*** Opening of The data ***

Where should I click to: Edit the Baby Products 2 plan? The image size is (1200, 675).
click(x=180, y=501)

*** Close of The data ***
*** Opening of The data ***

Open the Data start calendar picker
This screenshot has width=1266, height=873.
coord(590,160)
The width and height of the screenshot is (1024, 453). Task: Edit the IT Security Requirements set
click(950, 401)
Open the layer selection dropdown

*** Close of The data ***

* Task directions *
Transcribe the records above exactly, beginning at the line that contains "The width and" and ending with the line that contains "Open the layer selection dropdown", both included, and nothing else.

* Completed task *
The width and height of the screenshot is (1024, 453). Task: Edit the IT Security Requirements set
click(950, 401)
Open the layer selection dropdown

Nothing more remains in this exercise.